Here is one of their best short films in which Ollie’s wife leaves him at the beginning (because he spends too much time with Stan). In comes rich Uncle Burnel, who wants to make sure that Ollie is happily married before he writes him into his will. Who can play Mrs. Hardy for a night? Well, Stan of course. The whole incredible story is a wild mixture of gags and routines that Stan and Ollie may have polished in the future, but rarely outdid. - Organ music by Greg Foreman
Feature: Bardelys the Magnificent (1926)
John Gilbert (90 min.)
This classic was recently discovered in the cellar of a building in France. It was restored by Serge Bromberg and Eric Lange of Lobster Films in Paris. David Shepard and Jeffrey Masino of Flicker Alley Films assisted and are handling both the movie's U. S. theatrical and DVD release. Shepard and Masino used various sources including the English title list and continuity log to reconstruct an English version of the movie (when it was recovered, all of the inter-titles were in French).
This reconstruction also utilizes a U.S. promotional trailer which luckily contained the original English main title artwork. The print is missing approximately ten minutes (equating one reel) which has been recreated using continuity and production stills. A new score is being assembled by KSFF's own Rodney Sauer and the Mont Alto Motion Picture Orchestra; Mont Alto has been a long time favorite at the Kansas festival, playing every year since 1997. It was with the support of Sauer and the blessing of Shepard, both friends of the Kansas festival, that got the U.S. premiere event slated for Topeka. And both will be on hand at the festival—Shepard to introduce the film and Mont Alto to perform their score live.
A New York Times review from November 1, 1926, described the main character as “a composite of d’Artagnan, Don Juan and that millionaire cowboy, Tom Mix. Nothing is too daring for the Marquis Bardelys, a French noble of the seventeenth century and one is almost impelled to pity the churls foolish enough to level their steel against him.”
The film is based on the novel of Rafael Sabatini. MGM, formed only two years prior to the film's release, was already known for its elaborate (and expensively produced) period films and placed its top star and director on the project to insure its success.
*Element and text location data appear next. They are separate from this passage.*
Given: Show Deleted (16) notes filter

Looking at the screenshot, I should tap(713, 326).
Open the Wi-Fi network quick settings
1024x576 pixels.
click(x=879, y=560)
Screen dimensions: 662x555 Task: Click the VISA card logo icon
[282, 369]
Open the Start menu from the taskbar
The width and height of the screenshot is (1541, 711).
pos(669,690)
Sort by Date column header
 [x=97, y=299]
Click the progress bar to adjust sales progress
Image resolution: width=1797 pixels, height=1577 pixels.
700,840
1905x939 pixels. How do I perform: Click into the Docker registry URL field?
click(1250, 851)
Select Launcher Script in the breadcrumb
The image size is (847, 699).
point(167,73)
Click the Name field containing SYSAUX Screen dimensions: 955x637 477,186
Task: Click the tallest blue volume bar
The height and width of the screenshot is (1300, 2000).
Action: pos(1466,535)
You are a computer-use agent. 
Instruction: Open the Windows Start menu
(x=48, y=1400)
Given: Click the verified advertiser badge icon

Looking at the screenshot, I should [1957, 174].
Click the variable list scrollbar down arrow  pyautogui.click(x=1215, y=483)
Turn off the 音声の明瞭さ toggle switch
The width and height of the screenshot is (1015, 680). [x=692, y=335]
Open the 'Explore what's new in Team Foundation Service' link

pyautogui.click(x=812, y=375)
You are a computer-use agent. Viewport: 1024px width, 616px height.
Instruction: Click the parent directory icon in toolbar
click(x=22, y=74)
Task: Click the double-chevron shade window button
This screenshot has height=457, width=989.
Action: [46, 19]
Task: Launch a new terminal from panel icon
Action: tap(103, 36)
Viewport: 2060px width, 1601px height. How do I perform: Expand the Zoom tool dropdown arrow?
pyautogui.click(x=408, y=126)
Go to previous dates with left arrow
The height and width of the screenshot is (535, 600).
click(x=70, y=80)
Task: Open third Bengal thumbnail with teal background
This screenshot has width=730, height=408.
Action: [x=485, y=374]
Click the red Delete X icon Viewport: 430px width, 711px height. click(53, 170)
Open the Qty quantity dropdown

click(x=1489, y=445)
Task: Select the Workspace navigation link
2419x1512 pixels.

King Vidor was one of the most famous movie directors of the silent and sound film eras. His silent films include innovative masterpieces like The Crowd, The Big Parade and Show People. Leading man John Gilbert was a versatile dramatic actor who had been around Hollywood for many years, but had just gotten his big break in 1925's hugely popular Big Parade. Gilbert's leading lady is Eleanor Boardman, an actress who benefited greatly from her relationship with her new husband, director Vidor.
Her greatest silent screen credits came in Vidor's films. Bardelys also holds the distinction of marking the first credited screen appearance of a lanky kid from Iowa who would change his name from Marion Morrison to John Wayne. - Music by the Mont Alto Motion Picture Orchestra (DVD Presentation of a "Lost" Film)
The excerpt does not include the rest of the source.